[Records for this task start]
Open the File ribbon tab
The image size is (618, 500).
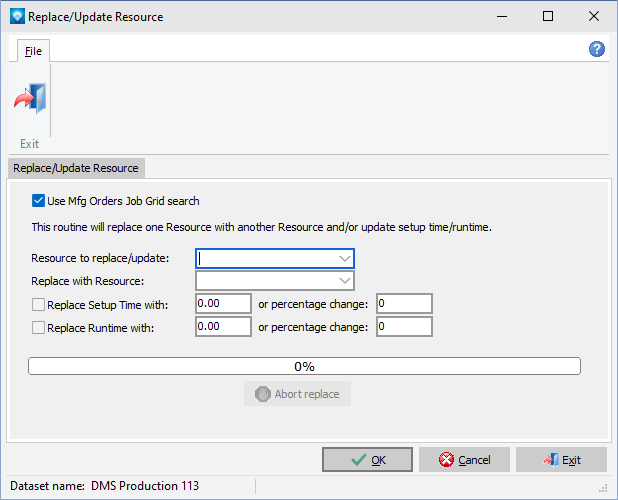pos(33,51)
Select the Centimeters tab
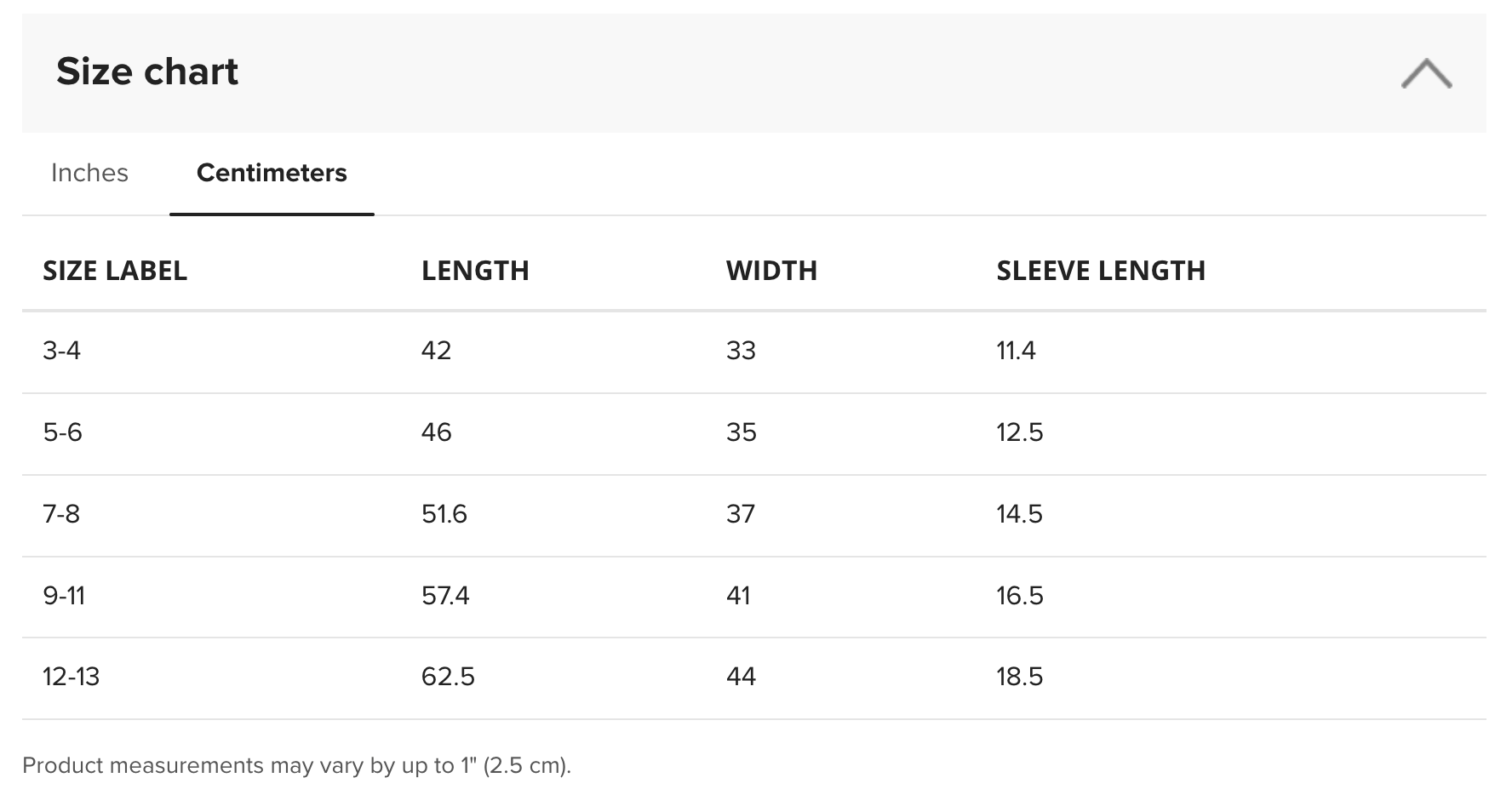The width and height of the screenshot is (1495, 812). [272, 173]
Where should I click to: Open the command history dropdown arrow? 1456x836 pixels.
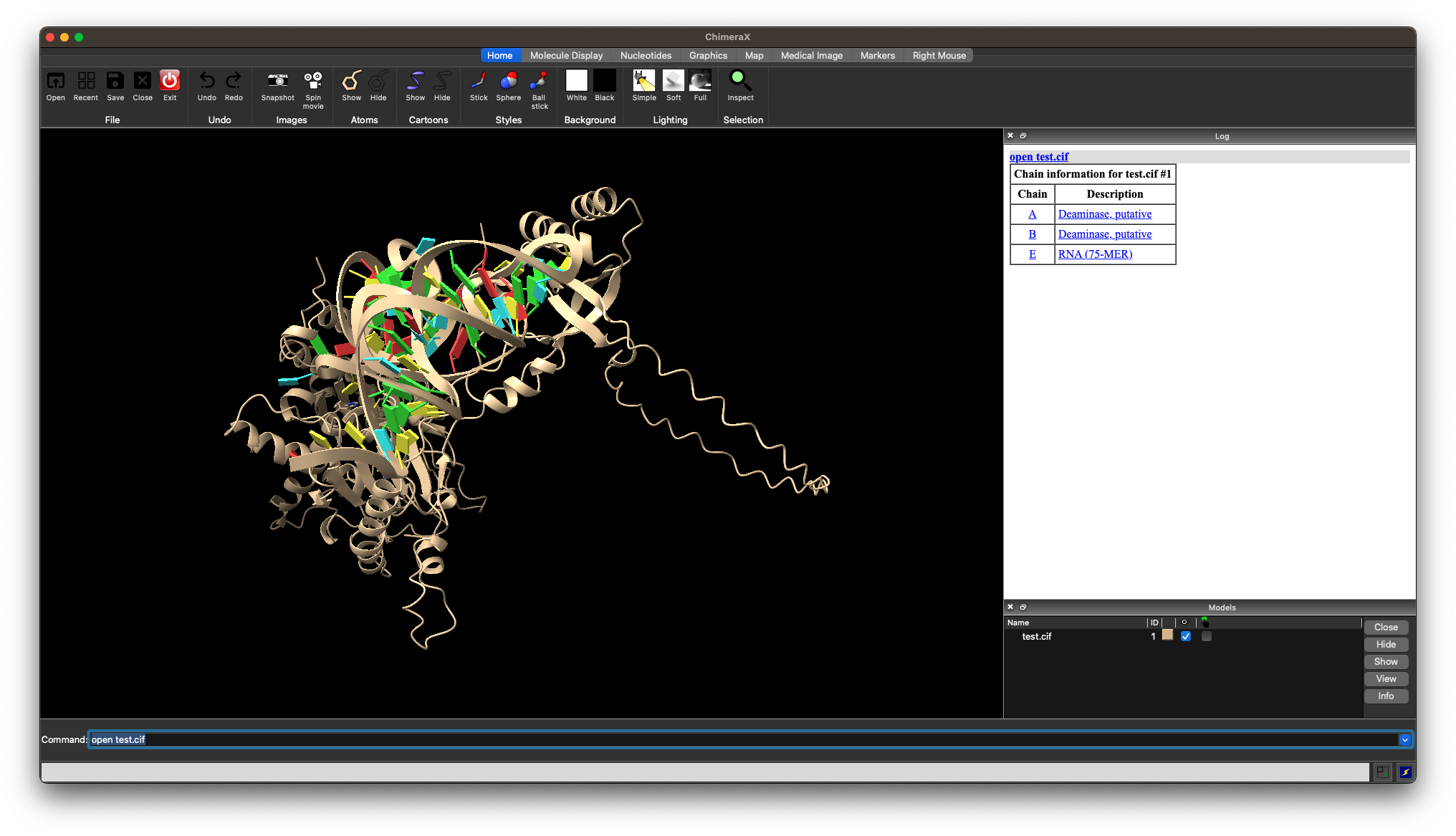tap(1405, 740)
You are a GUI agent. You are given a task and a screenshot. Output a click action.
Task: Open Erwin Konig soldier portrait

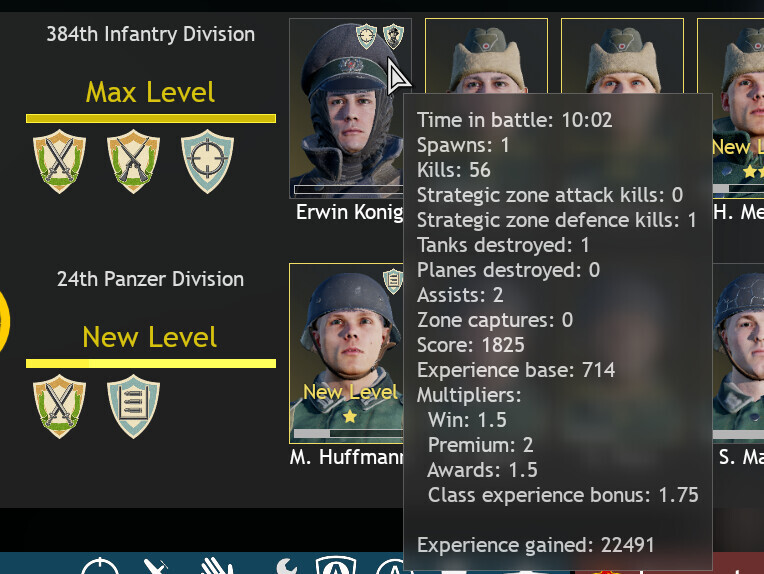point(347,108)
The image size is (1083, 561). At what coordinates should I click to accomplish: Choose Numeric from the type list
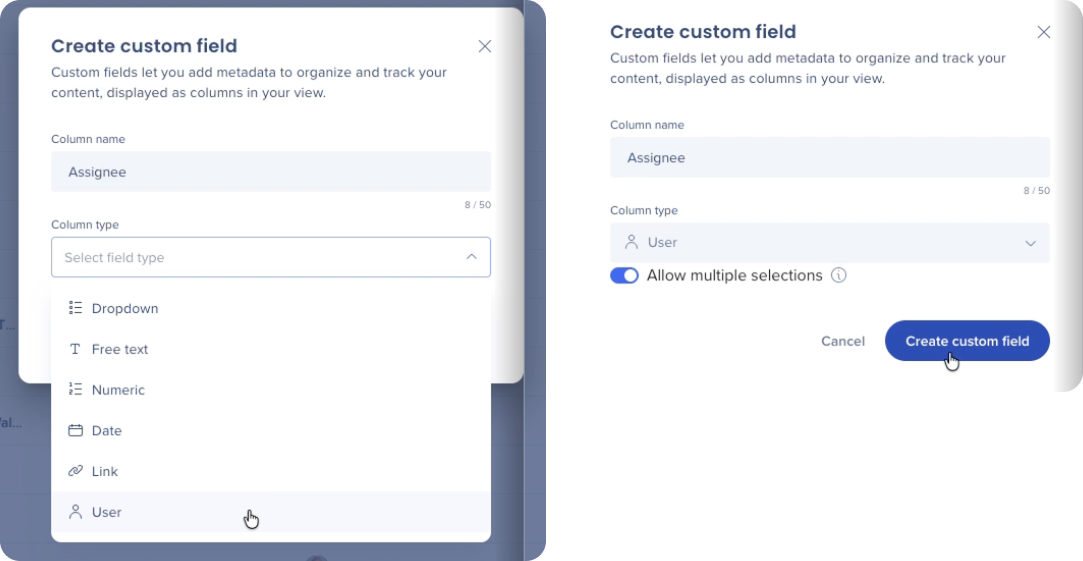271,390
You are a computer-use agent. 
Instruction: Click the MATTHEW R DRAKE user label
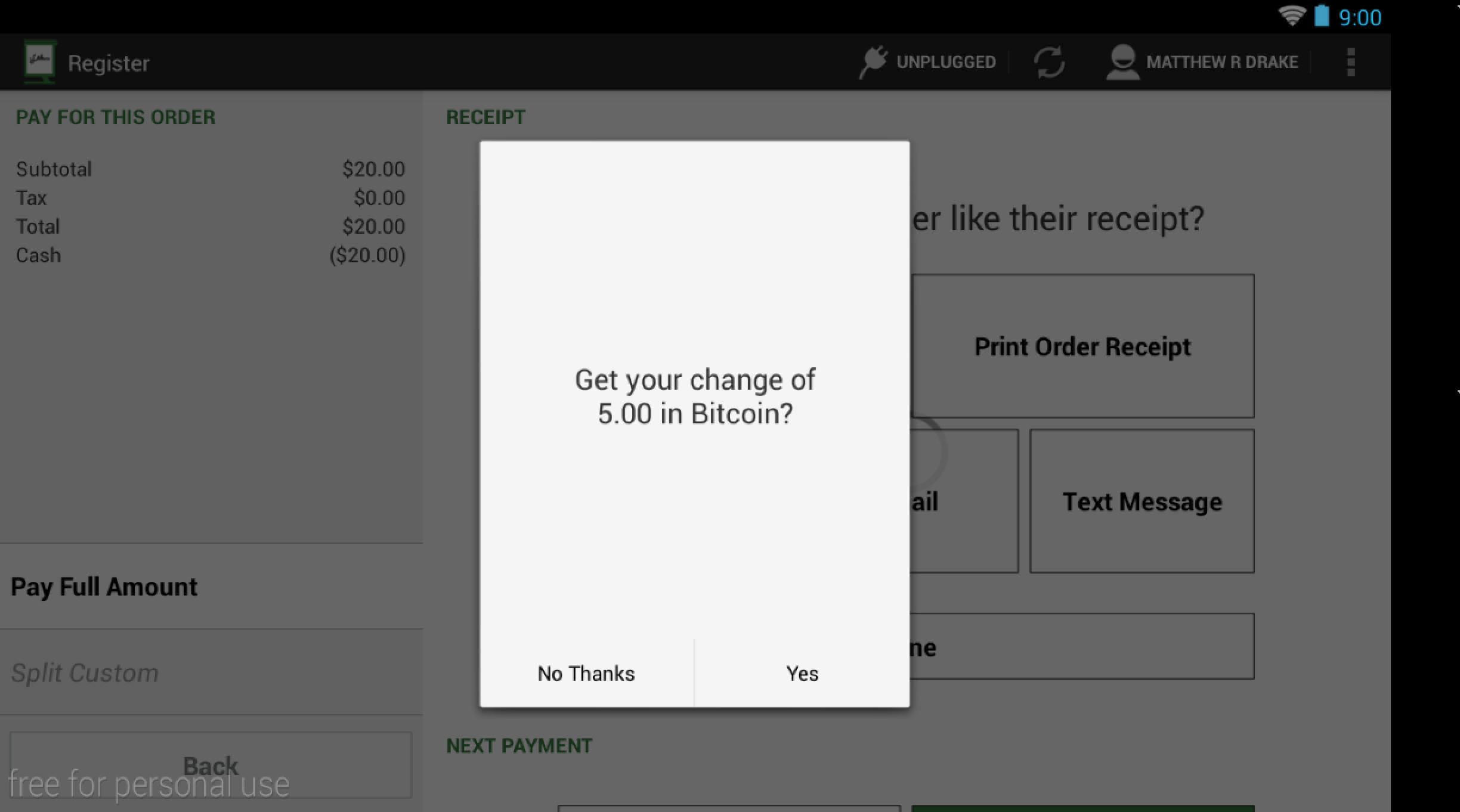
[Records for this task end]
Arrange the lines of the data entries above as a numbered list, leaving out blank lines and the pictures.

Answer to the exercise:
1. Open the File ribbon tab
2. The image size is (618, 500).
3. pos(33,51)
4. Select the Centimeters tab
5. The width and height of the screenshot is (1495, 812). [272, 173]
6. Where should I click to: Open the command history dropdown arrow? 1456x836 pixels.
7. tap(1405, 740)
8. You are a GUI agent. You are given a task and a screenshot. Output a click action.
9. Task: Open Erwin Konig soldier portrait
10. point(347,108)
11. The image size is (1083, 561). At what coordinates should I click to accomplish: Choose Numeric from the type list
12. 271,390
13. You are a computer-use agent. 
14. Instruction: Click the MATTHEW R DRAKE user label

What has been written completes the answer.